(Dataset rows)
-*-*-

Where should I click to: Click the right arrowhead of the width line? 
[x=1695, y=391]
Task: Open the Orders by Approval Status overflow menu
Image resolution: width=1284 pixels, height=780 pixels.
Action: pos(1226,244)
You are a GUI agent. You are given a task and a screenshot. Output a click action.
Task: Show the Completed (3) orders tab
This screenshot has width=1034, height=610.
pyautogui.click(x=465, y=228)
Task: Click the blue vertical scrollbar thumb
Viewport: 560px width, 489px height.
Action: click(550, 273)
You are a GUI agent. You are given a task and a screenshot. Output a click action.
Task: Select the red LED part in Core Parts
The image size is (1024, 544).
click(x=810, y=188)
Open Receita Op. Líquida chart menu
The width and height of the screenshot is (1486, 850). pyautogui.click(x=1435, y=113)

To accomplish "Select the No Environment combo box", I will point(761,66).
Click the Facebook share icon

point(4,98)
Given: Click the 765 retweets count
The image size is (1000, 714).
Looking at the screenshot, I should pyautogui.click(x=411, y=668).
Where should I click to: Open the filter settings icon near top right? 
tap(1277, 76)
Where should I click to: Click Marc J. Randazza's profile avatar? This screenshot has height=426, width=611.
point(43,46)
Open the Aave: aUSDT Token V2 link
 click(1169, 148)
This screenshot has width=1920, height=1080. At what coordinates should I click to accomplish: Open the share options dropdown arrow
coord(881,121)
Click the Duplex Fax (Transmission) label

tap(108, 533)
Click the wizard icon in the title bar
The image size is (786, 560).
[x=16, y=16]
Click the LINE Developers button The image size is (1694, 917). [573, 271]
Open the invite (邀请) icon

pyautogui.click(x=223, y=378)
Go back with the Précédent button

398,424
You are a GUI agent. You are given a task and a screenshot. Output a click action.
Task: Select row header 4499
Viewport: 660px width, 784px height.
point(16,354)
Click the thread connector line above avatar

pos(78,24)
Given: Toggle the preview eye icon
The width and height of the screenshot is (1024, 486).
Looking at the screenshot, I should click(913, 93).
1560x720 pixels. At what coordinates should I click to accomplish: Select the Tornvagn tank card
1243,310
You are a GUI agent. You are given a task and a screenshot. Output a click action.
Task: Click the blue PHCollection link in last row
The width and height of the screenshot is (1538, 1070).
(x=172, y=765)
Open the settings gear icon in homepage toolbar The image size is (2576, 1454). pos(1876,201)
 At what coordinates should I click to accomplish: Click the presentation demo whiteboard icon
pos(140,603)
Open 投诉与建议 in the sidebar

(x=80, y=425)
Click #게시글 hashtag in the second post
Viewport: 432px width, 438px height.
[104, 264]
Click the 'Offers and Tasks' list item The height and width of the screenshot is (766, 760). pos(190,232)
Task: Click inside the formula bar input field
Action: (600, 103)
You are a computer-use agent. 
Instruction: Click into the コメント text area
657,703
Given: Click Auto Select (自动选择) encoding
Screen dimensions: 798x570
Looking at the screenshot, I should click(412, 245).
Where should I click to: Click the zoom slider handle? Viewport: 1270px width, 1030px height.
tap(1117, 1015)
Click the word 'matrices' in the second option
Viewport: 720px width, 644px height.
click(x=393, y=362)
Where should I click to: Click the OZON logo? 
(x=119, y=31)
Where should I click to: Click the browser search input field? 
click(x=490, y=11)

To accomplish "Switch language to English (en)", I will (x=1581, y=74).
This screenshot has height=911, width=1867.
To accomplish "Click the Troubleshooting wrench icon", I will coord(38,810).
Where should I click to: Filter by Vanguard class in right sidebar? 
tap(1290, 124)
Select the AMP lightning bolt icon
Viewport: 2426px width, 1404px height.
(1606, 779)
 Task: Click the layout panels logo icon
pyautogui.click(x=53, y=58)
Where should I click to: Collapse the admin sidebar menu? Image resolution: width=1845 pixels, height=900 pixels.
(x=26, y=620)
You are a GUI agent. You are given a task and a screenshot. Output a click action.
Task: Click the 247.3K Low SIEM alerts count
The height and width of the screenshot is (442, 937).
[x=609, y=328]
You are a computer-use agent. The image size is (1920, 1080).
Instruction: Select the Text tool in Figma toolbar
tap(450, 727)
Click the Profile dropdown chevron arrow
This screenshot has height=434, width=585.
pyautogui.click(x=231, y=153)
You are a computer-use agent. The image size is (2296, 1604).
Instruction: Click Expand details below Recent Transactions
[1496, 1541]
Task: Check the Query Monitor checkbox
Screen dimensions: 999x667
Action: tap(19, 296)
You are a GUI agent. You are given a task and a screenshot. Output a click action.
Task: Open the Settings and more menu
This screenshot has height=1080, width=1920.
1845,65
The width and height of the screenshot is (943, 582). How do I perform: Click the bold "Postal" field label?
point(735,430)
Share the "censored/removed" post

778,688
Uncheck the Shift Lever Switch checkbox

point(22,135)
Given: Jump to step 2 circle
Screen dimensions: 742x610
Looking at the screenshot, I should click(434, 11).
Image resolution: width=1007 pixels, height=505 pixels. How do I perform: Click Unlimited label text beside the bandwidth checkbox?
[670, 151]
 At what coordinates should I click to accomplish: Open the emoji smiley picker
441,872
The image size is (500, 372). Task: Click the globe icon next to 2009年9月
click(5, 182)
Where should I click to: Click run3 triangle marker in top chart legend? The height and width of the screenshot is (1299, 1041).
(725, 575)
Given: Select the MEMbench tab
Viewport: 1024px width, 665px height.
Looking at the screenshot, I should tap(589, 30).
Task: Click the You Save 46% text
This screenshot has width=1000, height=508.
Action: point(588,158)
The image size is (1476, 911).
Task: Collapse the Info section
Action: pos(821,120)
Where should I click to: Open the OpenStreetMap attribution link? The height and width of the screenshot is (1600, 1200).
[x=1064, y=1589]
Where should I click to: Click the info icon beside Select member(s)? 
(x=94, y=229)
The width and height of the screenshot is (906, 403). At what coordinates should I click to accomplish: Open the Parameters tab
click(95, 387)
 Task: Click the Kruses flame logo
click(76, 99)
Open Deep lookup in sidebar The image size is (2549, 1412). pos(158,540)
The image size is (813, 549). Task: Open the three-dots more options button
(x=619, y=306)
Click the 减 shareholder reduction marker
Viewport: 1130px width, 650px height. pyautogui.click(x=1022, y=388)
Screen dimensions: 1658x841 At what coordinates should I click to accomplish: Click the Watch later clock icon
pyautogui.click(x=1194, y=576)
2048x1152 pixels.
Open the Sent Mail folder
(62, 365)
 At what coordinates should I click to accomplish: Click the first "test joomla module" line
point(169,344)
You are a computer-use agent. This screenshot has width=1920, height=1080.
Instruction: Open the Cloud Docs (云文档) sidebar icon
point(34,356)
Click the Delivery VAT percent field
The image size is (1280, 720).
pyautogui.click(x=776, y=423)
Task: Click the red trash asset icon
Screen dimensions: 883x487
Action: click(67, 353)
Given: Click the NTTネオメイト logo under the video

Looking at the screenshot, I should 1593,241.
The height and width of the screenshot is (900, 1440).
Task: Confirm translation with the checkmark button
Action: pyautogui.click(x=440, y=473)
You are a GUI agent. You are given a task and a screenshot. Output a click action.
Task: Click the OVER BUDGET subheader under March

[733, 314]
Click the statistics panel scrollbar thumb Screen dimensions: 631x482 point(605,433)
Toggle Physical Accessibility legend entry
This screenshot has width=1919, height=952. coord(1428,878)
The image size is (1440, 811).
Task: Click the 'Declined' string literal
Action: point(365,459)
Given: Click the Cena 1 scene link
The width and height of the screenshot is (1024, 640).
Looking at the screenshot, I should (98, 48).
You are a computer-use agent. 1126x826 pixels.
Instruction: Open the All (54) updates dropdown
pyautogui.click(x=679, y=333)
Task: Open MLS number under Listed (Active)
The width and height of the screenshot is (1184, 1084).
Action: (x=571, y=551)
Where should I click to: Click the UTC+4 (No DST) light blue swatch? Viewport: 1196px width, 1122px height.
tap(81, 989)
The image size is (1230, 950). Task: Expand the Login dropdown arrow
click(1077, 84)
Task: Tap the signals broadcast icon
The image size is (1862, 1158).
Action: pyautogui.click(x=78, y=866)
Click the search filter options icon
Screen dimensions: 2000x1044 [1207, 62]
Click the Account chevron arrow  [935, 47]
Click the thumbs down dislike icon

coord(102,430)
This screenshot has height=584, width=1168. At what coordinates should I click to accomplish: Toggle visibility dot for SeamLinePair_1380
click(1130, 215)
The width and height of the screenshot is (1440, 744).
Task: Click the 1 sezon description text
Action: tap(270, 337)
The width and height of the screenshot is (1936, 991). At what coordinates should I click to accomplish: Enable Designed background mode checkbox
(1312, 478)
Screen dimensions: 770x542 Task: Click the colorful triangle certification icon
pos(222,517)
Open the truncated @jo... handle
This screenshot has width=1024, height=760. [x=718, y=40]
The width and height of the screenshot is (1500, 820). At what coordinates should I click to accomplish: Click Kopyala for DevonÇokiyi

-*-*-

Task details:
Arrange the items from the line containing "The image size is (500, 372)." up to and including the line containing "Looking at the screenshot, I should tap(589, 30)." as a numbered list, leaving out any blank lines.

Exercise result:
1. The image size is (500, 372). Task: Click the globe icon next to 2009年9月
2. click(5, 182)
3. Where should I click to: Click run3 triangle marker in top chart legend? The height and width of the screenshot is (1299, 1041).
4. (725, 575)
5. Given: Select the MEMbench tab
6. Viewport: 1024px width, 665px height.
7. Looking at the screenshot, I should tap(589, 30).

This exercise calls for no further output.